The issue is that I used to have a pair of TB X12s. Great headset. Exceptional sound quality and the mic' was the best I've found for a headset under $50. Lasted over two and a half beautiful years before the layered plastic of the bracket/slide holding one of the earphones broke (second one...managed to repair the first). It was beyond repair so it was clear the time came to retire them....despite the annoyance at that being what did them in. Seriously expected it to be the cord. That in mind I've decided it's time to take a step up in the audio realm.

Did some research, tested whatever I could get my hands on in local retailers. Found a lot of "These are great -but- X and X and X" online. So I grabbed a Turtle Beach PX24 headset at a local store and ordered a Kingston HyperX Cloud II. Now I'm trying to decide between them or something else.

Starting with the PX24:
I downright love the sound and power of them. Range is great, Bass is deep, highs are high, mids are mid, no clipping, capping or other little buggers to make me go 'eh' at a game, video or song. I'm no audiophile, but my ears like smooth and full depth. Pleased me as a step up from the X12. Microphone is as good as my old X12, which leaves absolutely nothing to be desired there. Since they're on sale atm, felt like a major steal in price vs quality.

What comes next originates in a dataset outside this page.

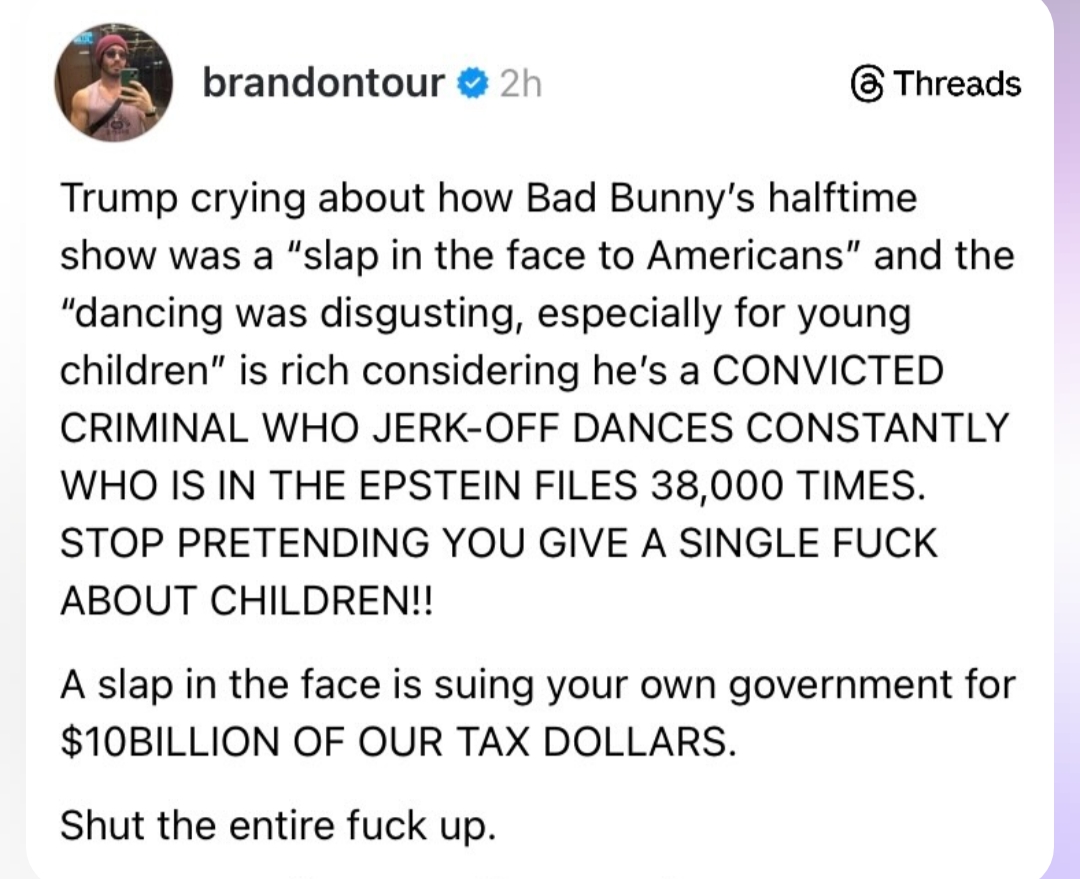Click the line "dancing was disgusting, especially for young"
Image resolution: width=1080 pixels, height=879 pixels.
pyautogui.click(x=486, y=313)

The downsides are pretty annoying. Their inline card is at the end of the line, bulky and heavy-ish. I connect them through a Razer keyboard, so this means it's sitting next to my leg, or under the keyboard (I game in a chair with the KB on my lap). Not horrible, but awkward to get used to. They don't come with a splitter for the dual audio, so I'll have to buy a splitter (currently out of stock on their website) in order to use the mic. Comfort-wise they result in sore ears after about half an hour due to the tension in the head band. Will probably loosen up with wear, but is a pain right now (I don't remember my X12s doing that). Then there's the fact that the entirety of the construction is plastic. Including the braces, which are -layered- plastic. I'm easy on my equipment, but I still don't like the idea of how easy it would be for that to crack. Sure I can make them last...just makes me nervous and evasive of the brand now.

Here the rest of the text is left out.